Goal of the exercise: Below are the entries. Print only the lines starting at the one with "The image size" and ending at the one with "1267x735 pixels. At", exactly, with no pictures.

Data records:
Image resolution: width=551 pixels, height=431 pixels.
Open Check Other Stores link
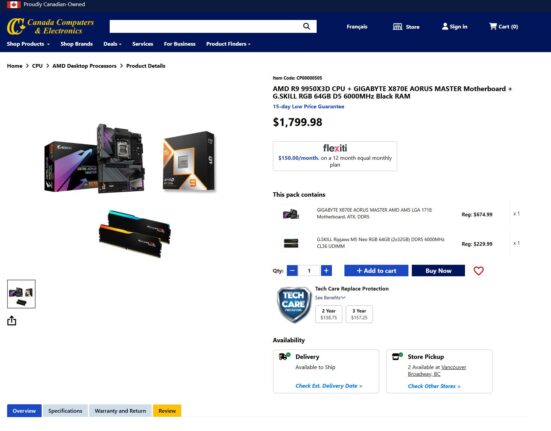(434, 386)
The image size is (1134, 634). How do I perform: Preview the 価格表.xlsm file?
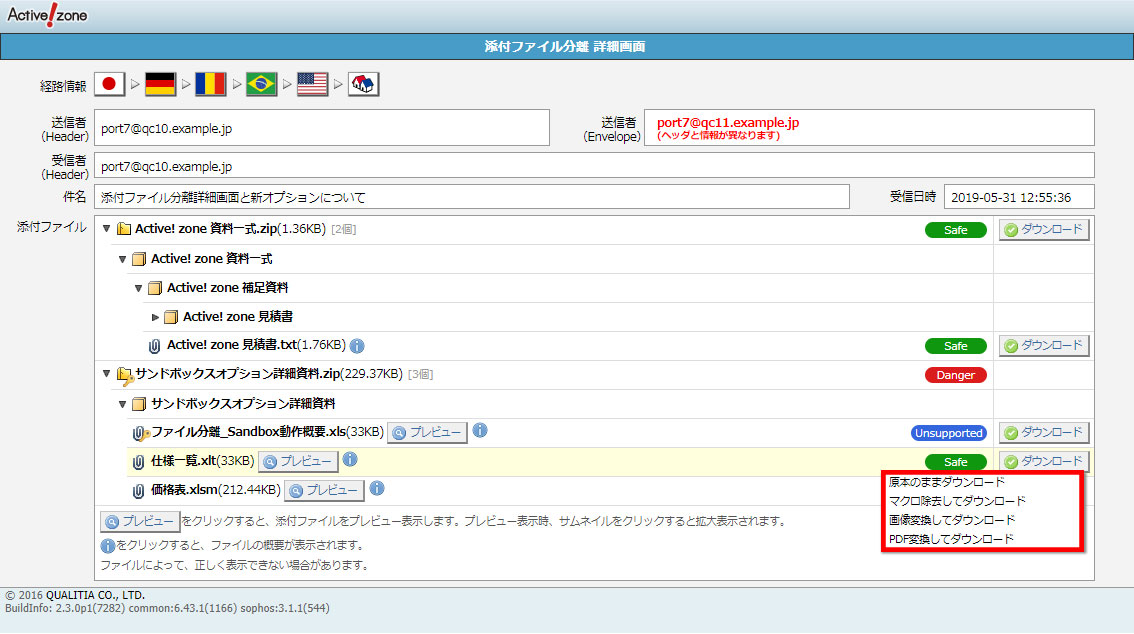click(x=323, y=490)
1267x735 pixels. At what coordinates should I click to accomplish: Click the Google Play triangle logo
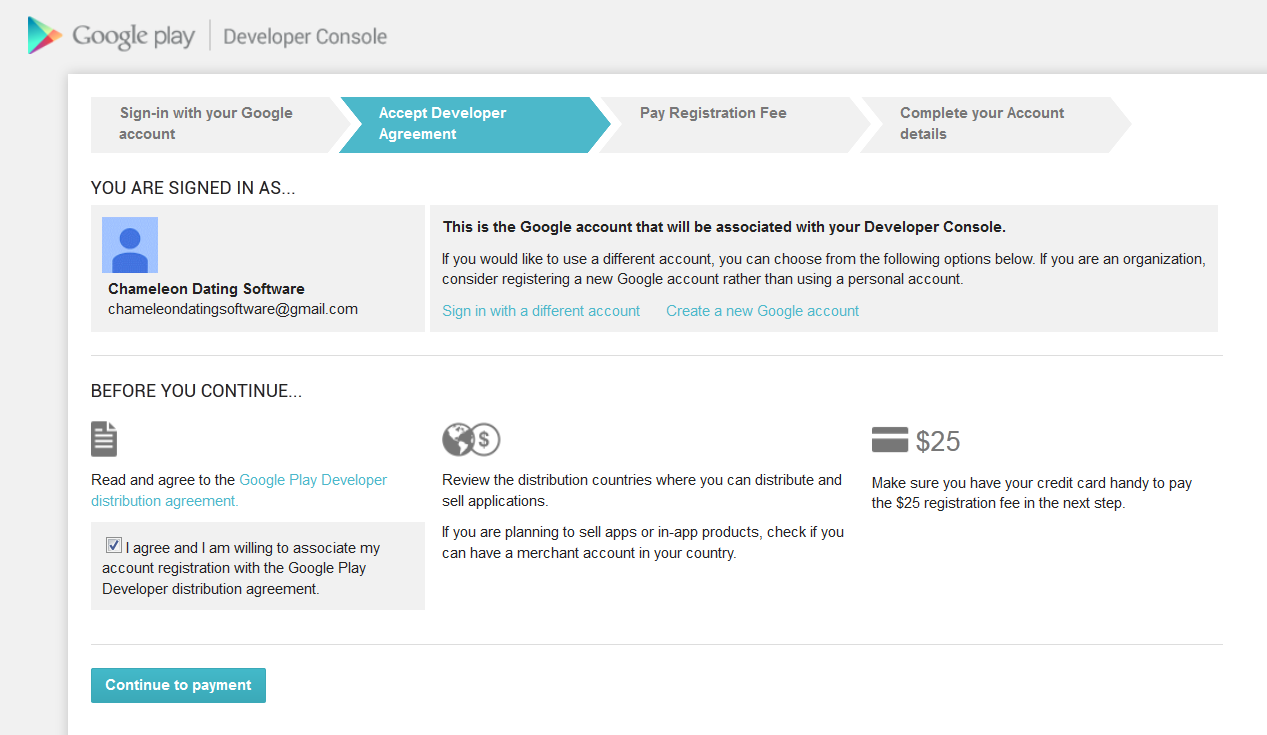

* * *

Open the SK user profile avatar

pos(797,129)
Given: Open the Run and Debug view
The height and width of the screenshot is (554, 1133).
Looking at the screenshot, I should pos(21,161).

Answer section:
The image size is (1134, 634). How do I perform: Preview the 価格表.xlsm file?
click(x=323, y=490)
1267x735 pixels. At what coordinates should I click to accomplish: Click the Google Play triangle logo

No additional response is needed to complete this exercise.